== Exercise set ==
A. Answer these questions from the Gloucester Lyceum passage, one per line, marking each answer (i), (ii), (iii):
(i) In what year did the Lyceum incorporate?
(ii) Where were meetings held from 1830 until 1844?
(iii) How much did patrons pay per year to use the library?
B. Decide whether each statement agrees with the Gloucester Lyceum passage. Answer yes or no for each, quoting the passage's deciding words, and mark your answers (i), (ii), (iii):
(i) When the library opened in 1854, it had 1,400 volumes.
(ii) The Front Street building that housed the library burned down in 1863.
(iii) Samuel E. Sawyer was a native of Boston.
C. Write the next paragraph of the Gloucester Lyceum passage, following on from its final sentence.

The Gloucester Lyceum (1830-1872) of Gloucester, Massachusetts, was an association for "the improvement of its members in useful knowledge, and the advancement of popular education." It incorporated in 1831.

From the 1830s through at least the 1860s, the Lyceum arranged lectures from notables such as: Ralph Waldo Emerson, Oliver Wendell Holmes, Sr., "the two Everetts, Choate, Sumner, Rantoul, Winthrop, Colfax, Greely, ... Parker, Curtis, Phillips, Bayard Taylor, Dr. Holland, Chapin, Starr King, Hillard, ... Beecher, Giles, Gough, Dr. Hayes, the Arctic explorer, Burlingame, ... Alger, Whipple, Murdoch, Vanderhoff, Bancroft, and Dana." From 1830, "meetings were held in Union Hall ... until 1844 when the Murray Institute was used for one season prior to the occupancy of the Town Hall."

In 1854 "the Lyceum opened its library on Wednesday and Saturday afternoons and evenings, with 1,400 volumes. It was located in the eastern parlor of the residence of F.G. Low on what was then the corner of Spring and Duncan Streets." Patrons could use the library for $1 per year; the fee was waived for those unable to afford it. In 1863 the library moved to Front Street; the building burned down in 1864. Thereafter it occupied rooms on Middle Street (in the Baptist church), and later on Front Street (in the Babson block). Much of the funding for the library came from "Samuel E. Sawyer, a Boston merchant, but a native of Gloucester."

The Lyceum became the Gloucester Lyceum and Sawyer Free Library under a new charter in 1872.

== Dataset ==
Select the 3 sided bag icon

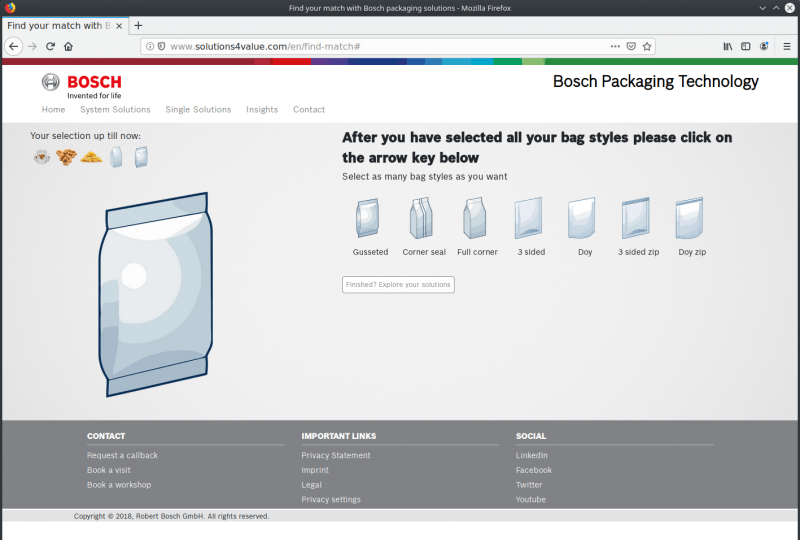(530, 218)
--
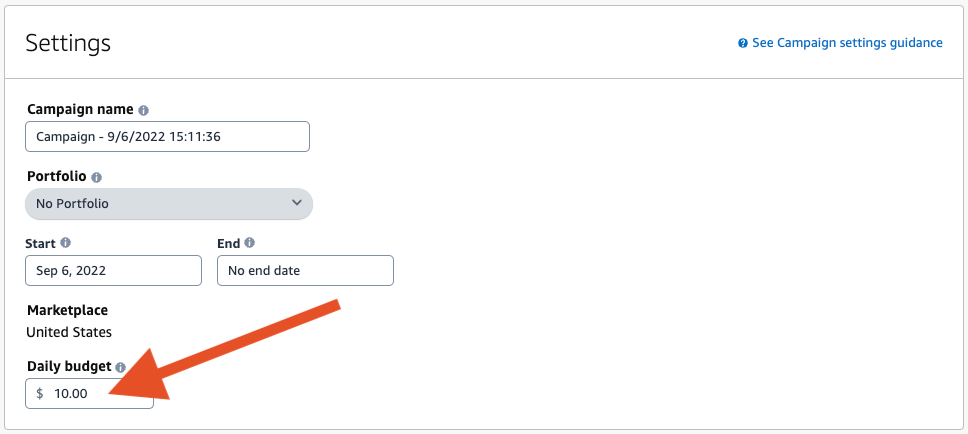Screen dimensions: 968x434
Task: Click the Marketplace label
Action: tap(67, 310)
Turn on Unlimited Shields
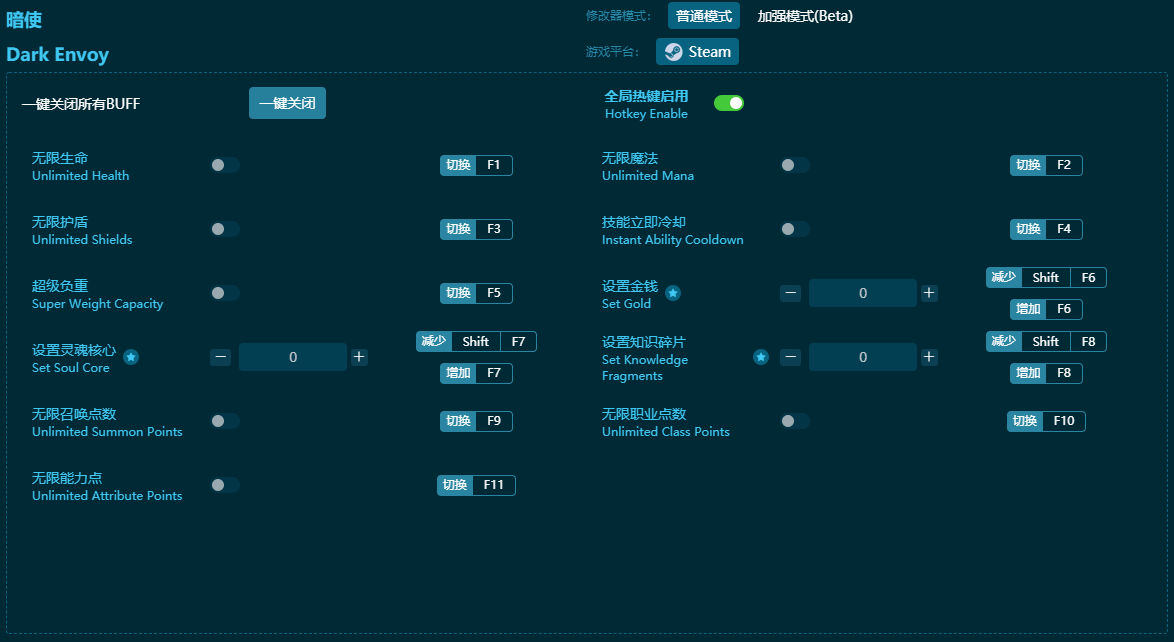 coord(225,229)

== Solved problems ==
A.
(i) 1831
(ii) Union Hall
(iii) $1

B.
(i) Yes: "the Lyceum opened its library on Wednesday and Saturday afternoons and evenings, with 1,400 volumes"
(ii) No: "In 1863 the library moved to Front Street; the building burned down in 1864."
(iii) No: "Samuel E. Sawyer, a Boston merchant, but a native of Gloucester."

C.
Lectures/Performances

 1830
 Hosea Hildreth
 William Ferson
 Mr. Spencer
 Benjamin Crowninshield
 Charles G. Putnam
 Henry Prentiss
 1832
 John James Babson
 1834
 Mr. Ward

 1835
 George S. Hillard
 A.H. Everett
 Jerome V.C. Smith
 Ezekiel W. Leach
 Rev. Mr. Sewall
 Daniel P. King
 Rev. Mr. Withington
 Rev. Mr. Fox
 Samuel E. Cowes
 A.L. Peirson
 Rev. Mr. Williams
 Rev. Mr. Worcester
 John S. Williams
 Rev. Mr. Thompson
 George H. Devereux
 R.S. Edes

 1848
 Henry David Thoreau
 1858-1859
 Henry Ward Beecher
 Daniel C. Eddy
 A.D. Mayo
 Wendell Phillips
 George Vandenhoff
 George B. Loring
 John G. Saxe
 George D. Prentice

 1860
 Mendelssohn Quintette Club
 Grace Greenwood
 George Sumner
 William W. Sylvester
 William H. Millburn, "the blind preacher"
 George William Curtiss, "author of Trumps"
 Rufus Laighton Jr.
 Benjamin H. Smith Jr.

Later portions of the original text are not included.